Anthon mengatakan sudah dilakukan pertemuan dengan Kementerian Kesehatan, yang terakhir dilakukan pada Rabu (19/6). Pertemuan-pertemuan seperti itu perlu untuk mengerucutkan sejauh mana iklan rokok yang harus dilarang.
Dalam pertemuan tersebut, beberapa hal yang mengemuka sebagai batasan adalah Peraturan Pemerintah Nomor 109 Tahun 2012 tentang Pengamanan Bahan yang Mengandung Zat Adiktif Berupa Produk Tembakau bagi Kesehatan.
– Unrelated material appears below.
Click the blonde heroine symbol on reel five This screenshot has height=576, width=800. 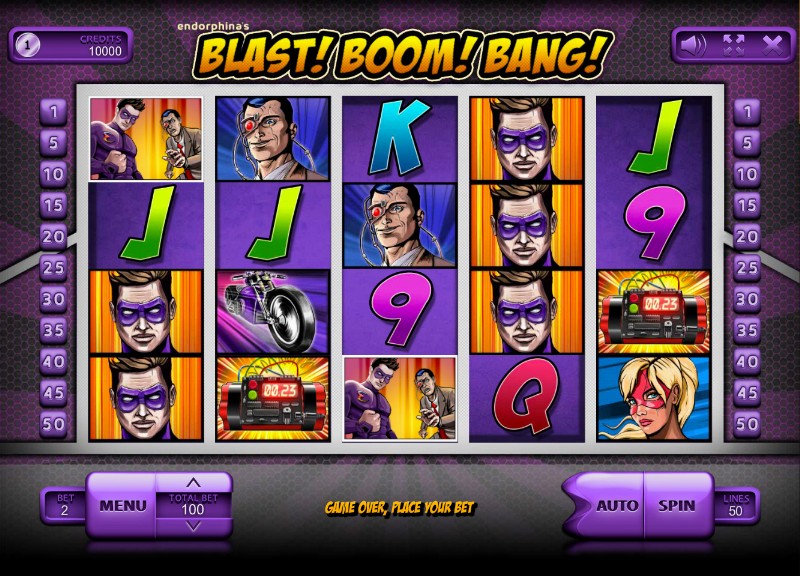tap(654, 398)
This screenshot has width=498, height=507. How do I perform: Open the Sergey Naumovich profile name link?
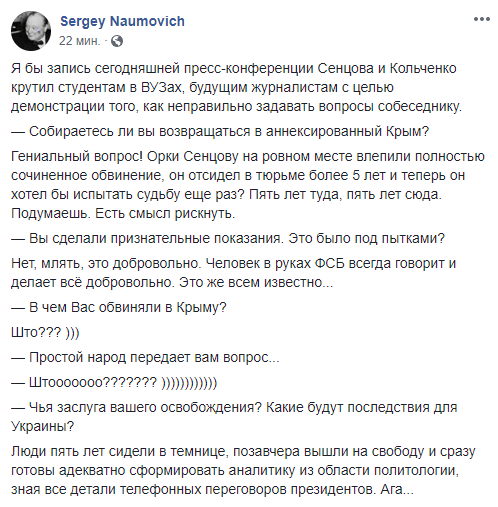coord(122,21)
"Di dalam Pasal 39 Peraturan tersebut, tidak hanya rokok saja yang dilarang, tetapi juga produk tembakau," tuturnya.
Untuk iklan pop up yang muncul seketika, Anthon mengatakan iklan tersebut muncul ketika mesin pemasang iklan mengenali hal-hal yang sering dicari melalui perangkat gawai. "Kalau sering mencari tentang rokok, sangat mungkin muncul iklan rokok," ujarnya.
Sebelumnya, Menteri Kesehatan Nila Moeloek menyatakan serius untuk memblokir iklan rokok di kanal-kanal media sosial guna mencegah peningkatan jumlah perokok pemula yang menyasar anak-anak.
"Sudah ditutup, tapi harus kerja sama dengan Kemenkes, 114 yang ditutup, nanti kita akan lanjutkan," kata Nila dalam keterangan tertulis yang diterima di Jakarta, Selasa (18/6).
Menurut Nila, saat ini belum ada regulasi mengenai pembatasan iklan rokok di media sosial. Karena itu, tim dari Kementerian Kesehatan dan Kementerian Komunikasi dan Informatika tengah membahas terkait regulasi tersebut.